Jon: suggestion - perform the overlap/pad according to the "lowest" dimension (in terms of memory layout) first, then apply overlap specification of higher ordered dimensions in order
 
 

*** dri_partition_whole_create

Myra: why doesn't dri_partition_whole_create not take overlap arguments? She recalls an email where somebody argued for this capability

Actually, this function was created in March 2000 meeting. There were also pre-defined objects DRI_PARTITION_WHOLE, BLOCK, BLOCKCYCLIC that did "reasonable" things.
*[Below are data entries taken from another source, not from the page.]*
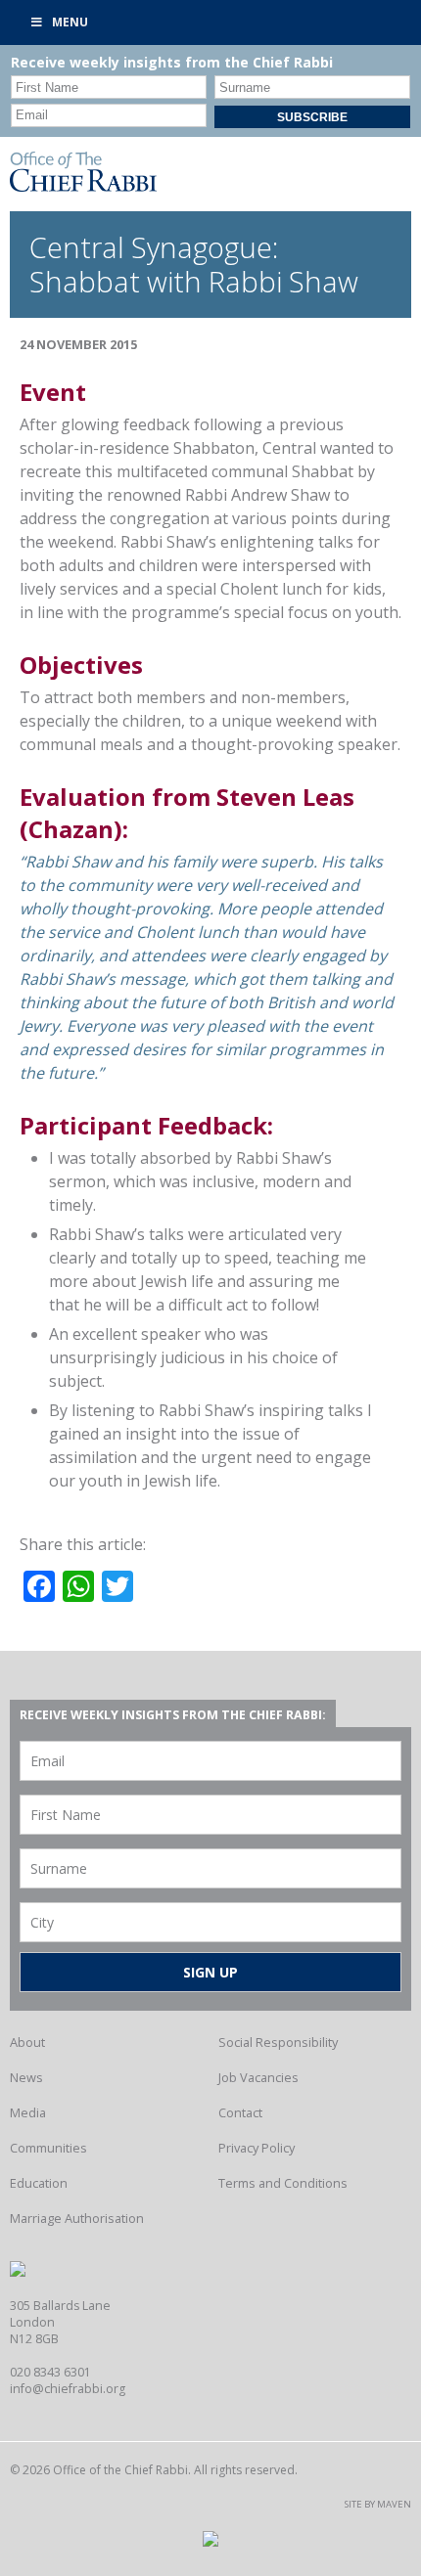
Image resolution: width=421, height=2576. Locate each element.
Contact (240, 2112)
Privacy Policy (256, 2147)
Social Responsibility (278, 2042)
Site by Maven (378, 2504)
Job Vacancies (258, 2077)
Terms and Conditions (283, 2183)
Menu (70, 22)
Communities (48, 2147)
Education (39, 2183)
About (27, 2042)
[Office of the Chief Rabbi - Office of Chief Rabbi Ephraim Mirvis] (83, 186)
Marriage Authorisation (77, 2218)
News (26, 2077)
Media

Action item: group needs to vote on whether to:

  1. keep or kill dri_partition_whole_create
  2. If dri_partition_whole_create is kept, whether "overlap" specification is needed as additional parameters
  3. keep or kill DRI_PARTITION_WHOLE pre-defined object


*** Layout proposal from Mercury

Defines the sub-region of a buffer in which a data reorg chanel will read or write

Dennis looking for ways to have multiple channels operate on the same buffer, but each channel on different sub-regions of the buffer
(scatter/gather type operation)
 

"order" parameter - indicates degree of contiguousness. 0 indicates that the affected dimension of the global data object is most contiguous. 1 indicates that there is 1 other dimension that is ordered faster. 2 indicates that there are 2 dimensions ordered faster. So, in 3 dimensions, order=2 is the least contiguous dimension, and order=0 is the most contiguous.
 
 

**** Action items to prepare for Sep meeting
 

  1. Should have API document updated 1 week prior to Sep  meeting (reflects proposals discussed today - Sep  requires voting on these & current state of doc)
  2. Include new format for API doc???
  3. In a formal document, make sure that examples are shown. Examples should show pictures, and the actual numeric contents of the structures/objects that get specified and/or created
  4. Ken send minutes to all participants
  5. Mercury updates their proposal documents to reflect decisions made in this mtg.